A home run always produces at least one run, no matter what. In RC, a team with 1 HR and 100 outs will be projected to score 1*4/101 runs, a far cry from the one run that we know will score. And in an offensive context where no outs are made, all runners will eventually score, and each event, be it a walk, a single, a home run--any on base event at all--will be worth precisely one run. In a 1.000 OBA context, RC puts a HR at 1*4/1 = 4 runs. This flaw is painfully obvious at that kind of extreme point, but the distorting effects begin long before that. The end result is that RC is too optimistic for high OBA, high SLG teams and too pessimistic for low OBA, low SLG teams. The home run flaw is one of the reason why James proposed the new B factor in 2004--but that may cause more problems in other areas as we will see.

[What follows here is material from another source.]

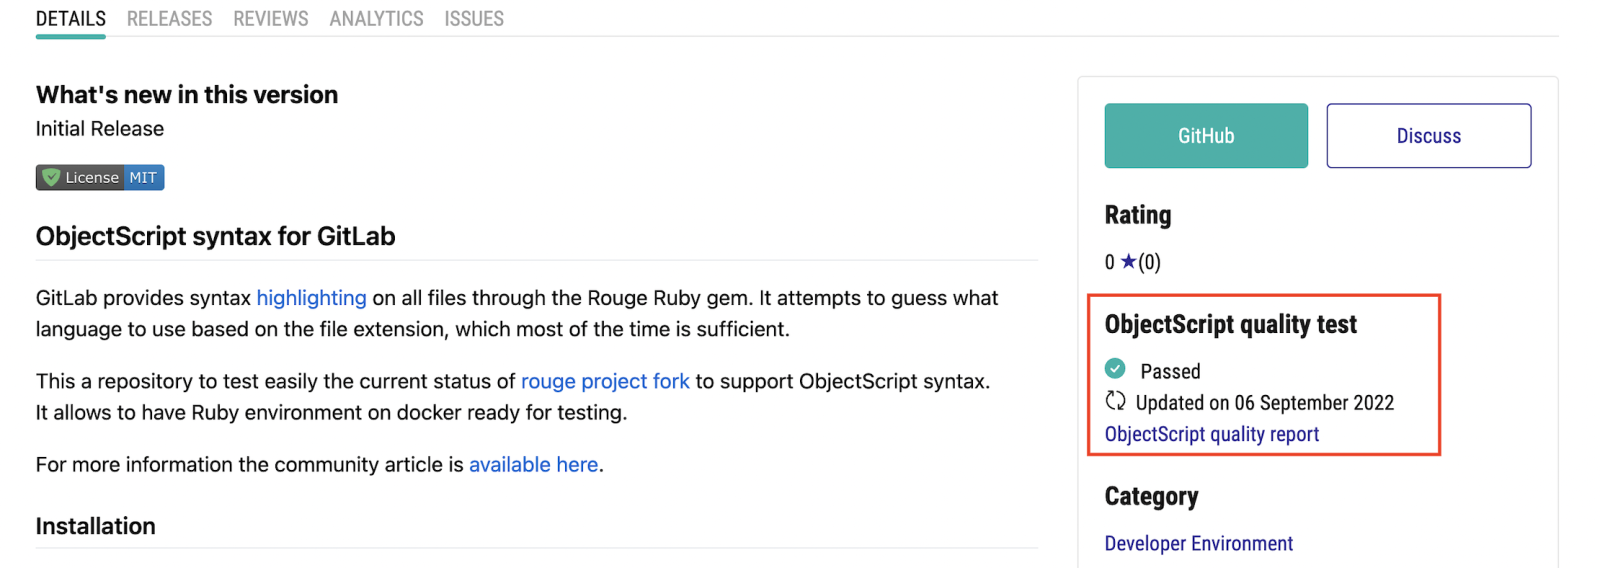Click the shield icon on License badge
The image size is (1600, 568).
(x=51, y=178)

One way to evaluate Runs Created formulas is to see what kind of inherent linear weights they use. We know, based on empirical study, very good values for the linear weight of each offensive event. Using calculus, we can find precisely, for the statistics of any entity, the linear weights that any RC formula is using in that case. I'll skip the calculus, but for those who are interested, it involves partial derivatives.
LW = (C(Ab + Ba) - ABc)/C^2
Where A, B, and C are the total calculated A, B, and C factors for the entity in question, and a, b, and c are the coefficients for the event in question(single, walk, out, etc.) in the RC formula being used. This can be written as:
LW = (B/C)*a + (A/C)*b - (A/C)*(B/C)*c
= MTBA(a) + MOBA(b) - MOBA*MTBA*c
Take a team with a .350 MOBA and a .425 MTBA. For the basic RC formula, the coefficients for a single in the formula are a = 1, b = 1, c = 1, so the linear weight of a single is .425*1 + .350*1 - .425*.350*1 = .626 runs. Or a batting out, which is a = 0, b = 0, c = 1 is worth -.425*.350*1 = -.149 runs.

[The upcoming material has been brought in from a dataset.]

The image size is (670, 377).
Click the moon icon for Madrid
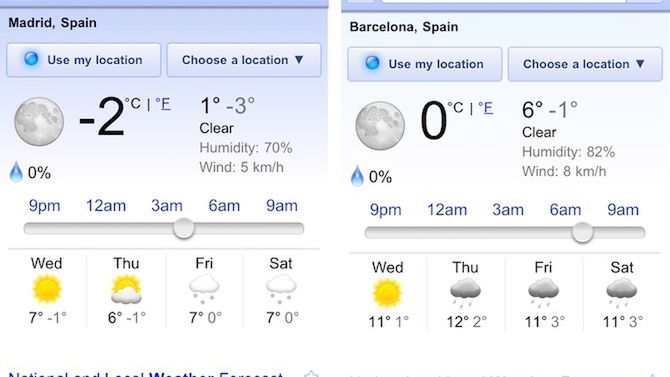click(x=39, y=122)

Let's use this approach with a fairly typical league(the 1990 NL) to generate the Linear Weight values given by three different RC constructs: basic, TECH-1, and the 2004 update.
Single: .558, .564, .598
Double: .879, .855, .763
Triple: 1.199, 1.146, 1.150
Home Run: 1.520, 1.437, 1.356
Walk/Hit Batter: .238, .348, .355
Intentional Walk: N/A, .273, .271
Steal: N/A, .151, .143
Caught Stealing: N/A, -.384, -.382
Sacrifice Hit: N/A, .039, .032
Sacrifice Fly: N/A, .039, .032
Double Play: N/A, -.384, -.382
Batting Out(AB-H): -.112, -.112, N/A
In Play Out(AB-H-K): N/A, N/A, -.111
Strikeout: N/A, N/A, -.123

Comparing these values to empirical LW formulas and other good linear formulas like ERP, we see, starting with the Basic version, that all of the hits are overemphasized while walks are severely underemphasized. The TECH-1 version brings the values of all hit types in line(EXCEPT singles), and fixes the walk problems. The values generated by TECH-1, with the glaring exception of the single, really aren't that bad. However, the 2004 version grossly understates the impact of extra base hits. I don't doubt James claim that it gives a lower RMSE for normal major league teams then the previous versions, but theoretically, it is a step backwards in my opinion.

You can use these linear values as a traditional linear weight equation if you want, but they are at odds in many cases with empirical weights and those generated through a similar process by BsR. One good thing is that Theoretical Team RC is equal to 1/9 times traditional RC plus 8/9 of linear RC. Traditional RC is the classic A*B/C construct, whereas the linear RC must be appropriate for the reference team used in the TT formula.